EXERCISE INSTRUCTIONS
Type out each entry exactly.

SOURCE INFORMATION
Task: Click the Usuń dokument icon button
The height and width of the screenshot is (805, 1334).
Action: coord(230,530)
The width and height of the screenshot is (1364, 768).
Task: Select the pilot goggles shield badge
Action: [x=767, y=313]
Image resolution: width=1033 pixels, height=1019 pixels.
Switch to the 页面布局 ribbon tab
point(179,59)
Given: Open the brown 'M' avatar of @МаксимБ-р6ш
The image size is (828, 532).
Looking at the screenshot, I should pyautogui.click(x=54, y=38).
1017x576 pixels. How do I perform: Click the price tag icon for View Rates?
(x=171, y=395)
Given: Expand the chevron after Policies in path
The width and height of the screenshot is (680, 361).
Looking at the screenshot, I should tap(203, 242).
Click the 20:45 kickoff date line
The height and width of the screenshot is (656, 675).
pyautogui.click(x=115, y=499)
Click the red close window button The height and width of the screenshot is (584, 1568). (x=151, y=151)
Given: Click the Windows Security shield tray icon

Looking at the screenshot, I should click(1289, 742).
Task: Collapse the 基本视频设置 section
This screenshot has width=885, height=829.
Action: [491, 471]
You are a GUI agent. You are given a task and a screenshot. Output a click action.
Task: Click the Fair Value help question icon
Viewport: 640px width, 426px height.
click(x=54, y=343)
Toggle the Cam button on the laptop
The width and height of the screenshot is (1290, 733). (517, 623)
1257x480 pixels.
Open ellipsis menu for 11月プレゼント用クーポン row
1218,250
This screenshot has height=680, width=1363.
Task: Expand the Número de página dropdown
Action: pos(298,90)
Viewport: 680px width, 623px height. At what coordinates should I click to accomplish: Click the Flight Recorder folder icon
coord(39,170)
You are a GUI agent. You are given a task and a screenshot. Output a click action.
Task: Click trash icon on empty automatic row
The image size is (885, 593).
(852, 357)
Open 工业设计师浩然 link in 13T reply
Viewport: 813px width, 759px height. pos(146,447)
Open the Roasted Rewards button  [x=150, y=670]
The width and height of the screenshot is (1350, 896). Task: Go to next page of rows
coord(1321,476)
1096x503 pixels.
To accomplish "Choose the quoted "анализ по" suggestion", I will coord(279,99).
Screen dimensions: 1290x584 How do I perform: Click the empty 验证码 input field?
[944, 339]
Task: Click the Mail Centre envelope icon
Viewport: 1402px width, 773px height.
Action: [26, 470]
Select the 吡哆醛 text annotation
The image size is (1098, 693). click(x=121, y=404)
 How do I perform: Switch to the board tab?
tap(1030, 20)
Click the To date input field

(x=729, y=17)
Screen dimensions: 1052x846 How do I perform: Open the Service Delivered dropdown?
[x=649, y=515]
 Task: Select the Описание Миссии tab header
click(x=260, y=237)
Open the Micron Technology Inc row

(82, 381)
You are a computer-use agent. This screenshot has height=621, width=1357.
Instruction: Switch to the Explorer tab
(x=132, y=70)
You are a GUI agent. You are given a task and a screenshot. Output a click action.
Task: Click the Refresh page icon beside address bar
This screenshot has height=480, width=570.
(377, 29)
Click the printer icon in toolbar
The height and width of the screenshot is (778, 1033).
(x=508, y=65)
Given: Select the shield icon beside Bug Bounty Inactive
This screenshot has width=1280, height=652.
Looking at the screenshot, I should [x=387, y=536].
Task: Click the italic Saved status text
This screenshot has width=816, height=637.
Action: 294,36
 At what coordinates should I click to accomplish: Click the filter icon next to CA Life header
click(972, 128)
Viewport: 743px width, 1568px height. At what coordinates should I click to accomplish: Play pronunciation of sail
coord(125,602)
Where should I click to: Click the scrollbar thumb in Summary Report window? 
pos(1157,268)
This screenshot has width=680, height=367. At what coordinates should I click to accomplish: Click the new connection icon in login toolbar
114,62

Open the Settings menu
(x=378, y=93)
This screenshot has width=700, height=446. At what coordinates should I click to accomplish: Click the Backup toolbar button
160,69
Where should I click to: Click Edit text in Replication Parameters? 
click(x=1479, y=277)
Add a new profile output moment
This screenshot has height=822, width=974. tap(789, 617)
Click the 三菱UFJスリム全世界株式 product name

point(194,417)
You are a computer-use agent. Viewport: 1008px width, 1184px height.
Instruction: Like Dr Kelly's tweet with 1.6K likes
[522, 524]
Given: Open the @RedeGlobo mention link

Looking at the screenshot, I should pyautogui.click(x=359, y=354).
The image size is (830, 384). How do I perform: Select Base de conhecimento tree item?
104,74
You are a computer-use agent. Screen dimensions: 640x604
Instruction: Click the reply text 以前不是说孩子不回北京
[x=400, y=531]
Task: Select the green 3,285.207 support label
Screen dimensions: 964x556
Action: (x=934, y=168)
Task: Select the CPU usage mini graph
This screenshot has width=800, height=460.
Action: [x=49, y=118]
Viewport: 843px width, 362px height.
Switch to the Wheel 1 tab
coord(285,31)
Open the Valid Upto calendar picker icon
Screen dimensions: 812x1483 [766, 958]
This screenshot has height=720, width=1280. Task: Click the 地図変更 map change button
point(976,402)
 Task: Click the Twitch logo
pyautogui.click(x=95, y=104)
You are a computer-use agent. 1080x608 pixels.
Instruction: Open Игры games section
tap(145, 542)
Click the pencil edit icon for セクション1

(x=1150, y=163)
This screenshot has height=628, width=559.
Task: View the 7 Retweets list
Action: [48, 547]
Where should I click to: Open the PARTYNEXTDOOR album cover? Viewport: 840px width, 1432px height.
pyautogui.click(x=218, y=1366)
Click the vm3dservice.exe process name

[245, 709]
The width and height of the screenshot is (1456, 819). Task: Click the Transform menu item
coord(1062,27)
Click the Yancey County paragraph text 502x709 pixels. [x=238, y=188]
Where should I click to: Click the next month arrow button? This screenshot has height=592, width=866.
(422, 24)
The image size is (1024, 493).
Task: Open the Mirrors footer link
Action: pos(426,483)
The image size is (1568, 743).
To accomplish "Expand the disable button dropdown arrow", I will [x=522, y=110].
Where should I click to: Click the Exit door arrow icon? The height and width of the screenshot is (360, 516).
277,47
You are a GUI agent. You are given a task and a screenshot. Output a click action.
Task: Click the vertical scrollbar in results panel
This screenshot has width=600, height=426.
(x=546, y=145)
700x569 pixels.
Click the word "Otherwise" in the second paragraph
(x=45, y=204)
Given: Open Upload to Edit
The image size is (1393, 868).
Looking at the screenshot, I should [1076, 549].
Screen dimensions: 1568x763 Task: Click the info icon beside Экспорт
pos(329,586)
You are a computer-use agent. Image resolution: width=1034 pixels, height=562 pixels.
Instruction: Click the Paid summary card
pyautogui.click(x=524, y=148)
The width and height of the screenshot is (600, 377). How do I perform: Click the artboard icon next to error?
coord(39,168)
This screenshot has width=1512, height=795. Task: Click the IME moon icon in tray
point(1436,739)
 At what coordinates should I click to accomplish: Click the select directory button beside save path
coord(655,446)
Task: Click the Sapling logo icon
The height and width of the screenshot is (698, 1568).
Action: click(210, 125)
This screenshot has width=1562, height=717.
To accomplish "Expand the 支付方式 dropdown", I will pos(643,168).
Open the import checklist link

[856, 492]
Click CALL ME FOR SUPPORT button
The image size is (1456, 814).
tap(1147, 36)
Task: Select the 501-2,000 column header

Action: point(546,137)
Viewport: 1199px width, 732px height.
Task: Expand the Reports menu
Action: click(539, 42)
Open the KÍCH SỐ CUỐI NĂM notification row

YOUR RESPONSE
Task: Click the Usuń dokument icon button
The height and width of the screenshot is (805, 1334).
Action: coord(230,530)
The width and height of the screenshot is (1364, 768).
Task: Select the pilot goggles shield badge
Action: [x=767, y=313]
Image resolution: width=1033 pixels, height=1019 pixels.
Switch to the 页面布局 ribbon tab
point(179,59)
Given: Open the brown 'M' avatar of @МаксимБ-р6ш
The image size is (828, 532).
Looking at the screenshot, I should pyautogui.click(x=54, y=38).
1017x576 pixels. How do I perform: Click the price tag icon for View Rates?
(x=171, y=395)
Given: Expand the chevron after Policies in path
The width and height of the screenshot is (680, 361).
Looking at the screenshot, I should tap(203, 242).
Click the 20:45 kickoff date line
The height and width of the screenshot is (656, 675).
pyautogui.click(x=115, y=499)
Click the red close window button The height and width of the screenshot is (584, 1568). (x=151, y=151)
Given: Click the Windows Security shield tray icon

Looking at the screenshot, I should click(1289, 742).
Task: Collapse the 基本视频设置 section
This screenshot has width=885, height=829.
Action: [491, 471]
You are a GUI agent. You are given a task and a screenshot. Output a click action.
Task: Click the Fair Value help question icon
Viewport: 640px width, 426px height.
click(x=54, y=343)
Toggle the Cam button on the laptop
The width and height of the screenshot is (1290, 733). (517, 623)
1257x480 pixels.
Open ellipsis menu for 11月プレゼント用クーポン row
1218,250
This screenshot has height=680, width=1363.
Task: Expand the Número de página dropdown
Action: pos(298,90)
Viewport: 680px width, 623px height. At what coordinates should I click to accomplish: Click the Flight Recorder folder icon
coord(39,170)
You are a GUI agent. You are given a task and a screenshot. Output a click action.
Task: Click trash icon on empty automatic row
The image size is (885, 593).
(852, 357)
Open 工业设计师浩然 link in 13T reply
Viewport: 813px width, 759px height. pos(146,447)
Open the Roasted Rewards button  [x=150, y=670]
The width and height of the screenshot is (1350, 896). Task: Go to next page of rows
coord(1321,476)
1096x503 pixels.
To accomplish "Choose the quoted "анализ по" suggestion", I will coord(279,99).
Screen dimensions: 1290x584 How do I perform: Click the empty 验证码 input field?
[944, 339]
Task: Click the Mail Centre envelope icon
Viewport: 1402px width, 773px height.
Action: [26, 470]
Select the 吡哆醛 text annotation
The image size is (1098, 693). click(x=121, y=404)
 How do I perform: Switch to the board tab?
tap(1030, 20)
Click the To date input field

(x=729, y=17)
Screen dimensions: 1052x846 How do I perform: Open the Service Delivered dropdown?
[x=649, y=515]
 Task: Select the Описание Миссии tab header
click(x=260, y=237)
Open the Micron Technology Inc row

(82, 381)
You are a computer-use agent. This screenshot has height=621, width=1357.
Instruction: Switch to the Explorer tab
(x=132, y=70)
You are a GUI agent. You are given a task and a screenshot. Output a click action.
Task: Click the Refresh page icon beside address bar
This screenshot has height=480, width=570.
(377, 29)
Click the printer icon in toolbar
The height and width of the screenshot is (778, 1033).
(x=508, y=65)
Given: Select the shield icon beside Bug Bounty Inactive
This screenshot has width=1280, height=652.
Looking at the screenshot, I should [x=387, y=536].
Task: Click the italic Saved status text
This screenshot has width=816, height=637.
Action: 294,36
 At what coordinates should I click to accomplish: Click the filter icon next to CA Life header
click(972, 128)
Viewport: 743px width, 1568px height. At what coordinates should I click to accomplish: Play pronunciation of sail
coord(125,602)
Where should I click to: Click the scrollbar thumb in Summary Report window? 
pos(1157,268)
This screenshot has width=680, height=367. At what coordinates should I click to accomplish: Click the new connection icon in login toolbar
114,62

Open the Settings menu
(x=378, y=93)
This screenshot has width=700, height=446. At what coordinates should I click to accomplish: Click the Backup toolbar button
160,69
Where should I click to: Click Edit text in Replication Parameters? 
click(x=1479, y=277)
Add a new profile output moment
This screenshot has height=822, width=974. tap(789, 617)
Click the 三菱UFJスリム全世界株式 product name

point(194,417)
You are a computer-use agent. Viewport: 1008px width, 1184px height.
Instruction: Like Dr Kelly's tweet with 1.6K likes
[522, 524]
Given: Open the @RedeGlobo mention link

Looking at the screenshot, I should pyautogui.click(x=359, y=354).
The image size is (830, 384). How do I perform: Select Base de conhecimento tree item?
104,74
You are a computer-use agent. Screen dimensions: 640x604
Instruction: Click the reply text 以前不是说孩子不回北京
[x=400, y=531]
Task: Select the green 3,285.207 support label
Screen dimensions: 964x556
Action: (x=934, y=168)
Task: Select the CPU usage mini graph
This screenshot has width=800, height=460.
Action: [x=49, y=118]
Viewport: 843px width, 362px height.
Switch to the Wheel 1 tab
coord(285,31)
Open the Valid Upto calendar picker icon
Screen dimensions: 812x1483 [766, 958]
This screenshot has height=720, width=1280. Task: Click the 地図変更 map change button
point(976,402)
 Task: Click the Twitch logo
pyautogui.click(x=95, y=104)
You are a computer-use agent. 1080x608 pixels.
Instruction: Open Игры games section
tap(145, 542)
Click the pencil edit icon for セクション1

(x=1150, y=163)
This screenshot has height=628, width=559.
Task: View the 7 Retweets list
Action: [48, 547]
Where should I click to: Open the PARTYNEXTDOOR album cover? Viewport: 840px width, 1432px height.
pyautogui.click(x=218, y=1366)
Click the vm3dservice.exe process name

[245, 709]
The width and height of the screenshot is (1456, 819). Task: Click the Transform menu item
coord(1062,27)
Click the Yancey County paragraph text 502x709 pixels. [x=238, y=188]
Where should I click to: Click the next month arrow button? This screenshot has height=592, width=866.
(422, 24)
The image size is (1024, 493).
Task: Open the Mirrors footer link
Action: pos(426,483)
The image size is (1568, 743).
To accomplish "Expand the disable button dropdown arrow", I will [x=522, y=110].
Where should I click to: Click the Exit door arrow icon? The height and width of the screenshot is (360, 516).
277,47
You are a GUI agent. You are given a task and a screenshot. Output a click action.
Task: Click the vertical scrollbar in results panel
This screenshot has width=600, height=426.
(x=546, y=145)
700x569 pixels.
Click the word "Otherwise" in the second paragraph
(x=45, y=204)
Given: Open Upload to Edit
The image size is (1393, 868).
Looking at the screenshot, I should [1076, 549].
Screen dimensions: 1568x763 Task: Click the info icon beside Экспорт
pos(329,586)
You are a computer-use agent. Image resolution: width=1034 pixels, height=562 pixels.
Instruction: Click the Paid summary card
pyautogui.click(x=524, y=148)
The width and height of the screenshot is (600, 377). How do I perform: Click the artboard icon next to error?
coord(39,168)
This screenshot has width=1512, height=795. Task: Click the IME moon icon in tray
point(1436,739)
 At what coordinates should I click to accomplish: Click the select directory button beside save path
coord(655,446)
Task: Click the Sapling logo icon
The height and width of the screenshot is (698, 1568).
Action: click(210, 125)
This screenshot has width=1562, height=717.
To accomplish "Expand the 支付方式 dropdown", I will pos(643,168).
Open the import checklist link

[856, 492]
Click CALL ME FOR SUPPORT button
The image size is (1456, 814).
tap(1147, 36)
Task: Select the 501-2,000 column header

Action: point(546,137)
Viewport: 1199px width, 732px height.
Task: Expand the Reports menu
Action: click(539, 42)
Open the KÍCH SỐ CUỐI NĂM notification row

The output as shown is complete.